• insanlar eskiden daha gerizekalıydı sadece siz fikirlerini duymuyordunuz. sosyal medya sayesinde herkesin fikrini duyabildiğin için gerizekalı sayısı artmış gibi geliyor.
  • son yıllarda ülkemizde hızlı bir artış gösteren gerizekalılığın sosyal, ekonomik ve psikolojik sebepleridir.

    insanlar artık okuduğunu anlayamıyor. en basit bir cümleyi bile idrak etmekte zorlanıyor. birbirleriyle iletişimi zaten sorunlu. bu nedenle dengesizlik gittikçe artıyor. konuşulan kişi ya aval aval suratına bakıyor ya da bambaşka manalarla karşılık veriyor.

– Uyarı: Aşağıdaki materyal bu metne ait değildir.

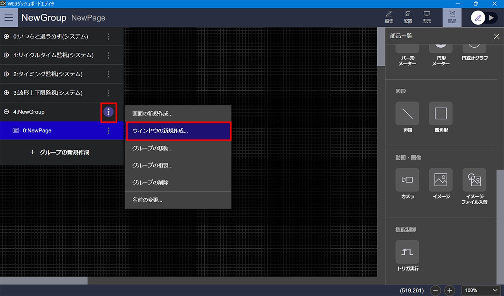The height and width of the screenshot is (296, 504).
Task: Click the zoom out minus button
Action: click(435, 290)
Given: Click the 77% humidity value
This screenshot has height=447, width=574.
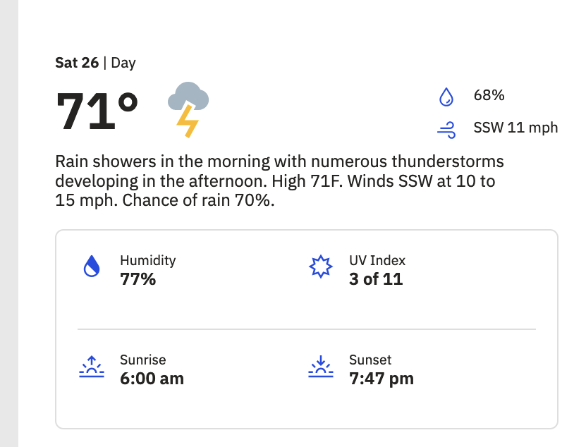Looking at the screenshot, I should [x=138, y=279].
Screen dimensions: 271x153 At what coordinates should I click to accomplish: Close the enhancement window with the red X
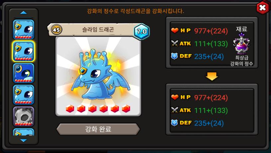coord(262,8)
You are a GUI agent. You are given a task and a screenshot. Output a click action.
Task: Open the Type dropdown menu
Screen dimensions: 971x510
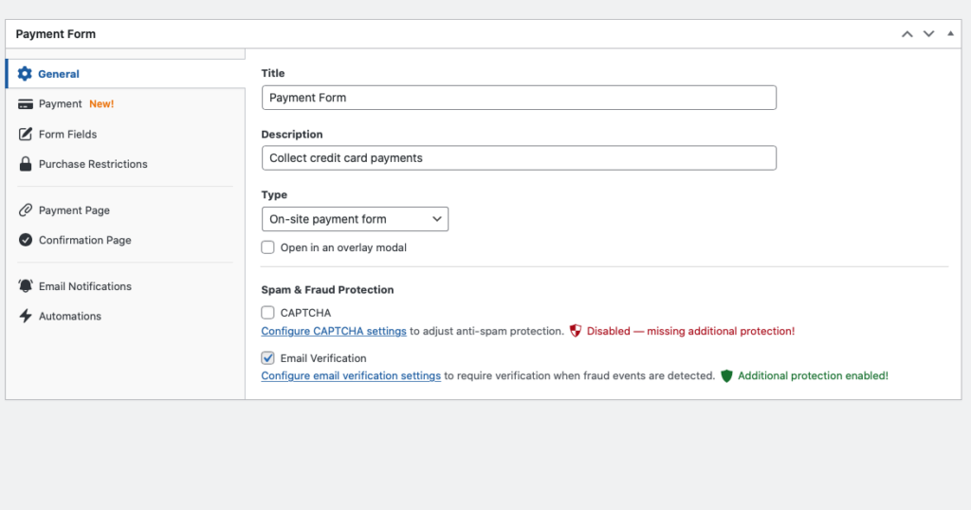(355, 219)
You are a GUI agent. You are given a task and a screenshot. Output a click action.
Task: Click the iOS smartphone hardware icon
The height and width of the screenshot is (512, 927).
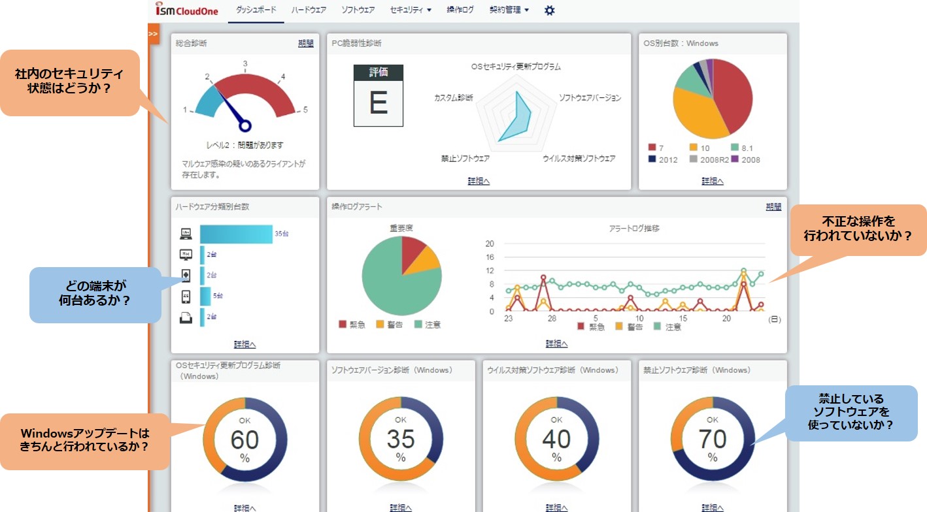[x=186, y=296]
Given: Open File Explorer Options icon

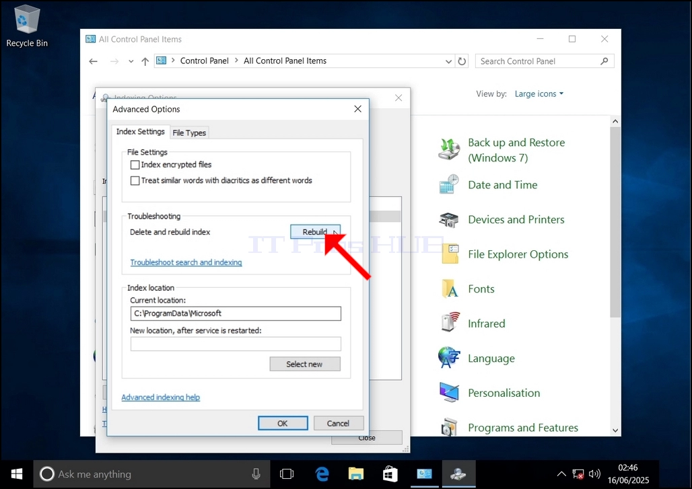Looking at the screenshot, I should click(449, 254).
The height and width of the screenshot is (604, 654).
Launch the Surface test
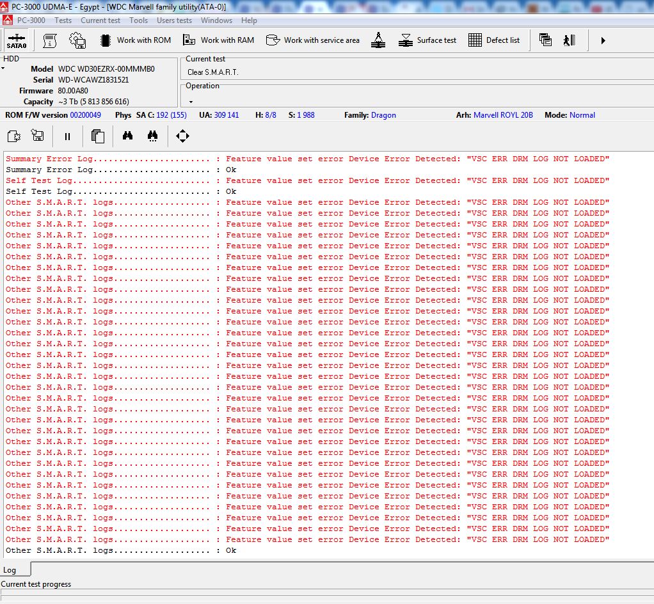coord(427,40)
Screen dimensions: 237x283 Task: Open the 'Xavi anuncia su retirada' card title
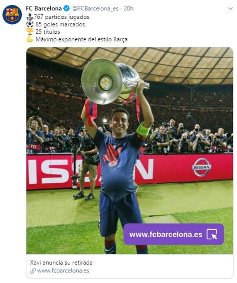pos(61,263)
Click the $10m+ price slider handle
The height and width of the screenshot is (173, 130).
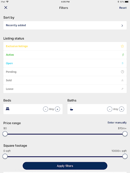(x=125, y=134)
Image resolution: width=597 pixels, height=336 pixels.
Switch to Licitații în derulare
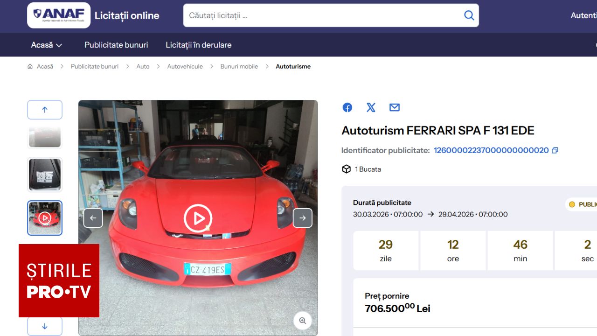pyautogui.click(x=198, y=45)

    sosyal açıdan; insanlar son on yılda olabildiğince kutuplaştırıldı. kimsenin kimseye güveni yok. siyasi, dini ve kültürel ayrışmanın zirvesini yaşayan toplumda artık ağızdan çıkan her söz fişlenme, raporlanma, ispiyonlanma nedeni olabiliyor. kardeş kardeşi şikayet ediyor. bu da, insanlar arası etkileşimi olumsuz yönde etkiliyor.

    ekonomik açıdan; insanlar artık yeterli beslenemiyor. beyni besleyen gıdalardan uzaklaşınca anlama kıtlığı ortaya çıkıyor. vücut zaten hantallaşıyor. etrafta zombi gibi dolanan varlıklar haline geliniyor. öte yandan, kültürel faaliyetler en aza indirgenmiş durumda. cepte para olmayınca tiyatro, sinema gibi etkinliklere katılım düşüşte. beynin fonksiyonlarını artırıcı, analiz ve hayal yeteneğini güçlendirici etkenler en az seviyede.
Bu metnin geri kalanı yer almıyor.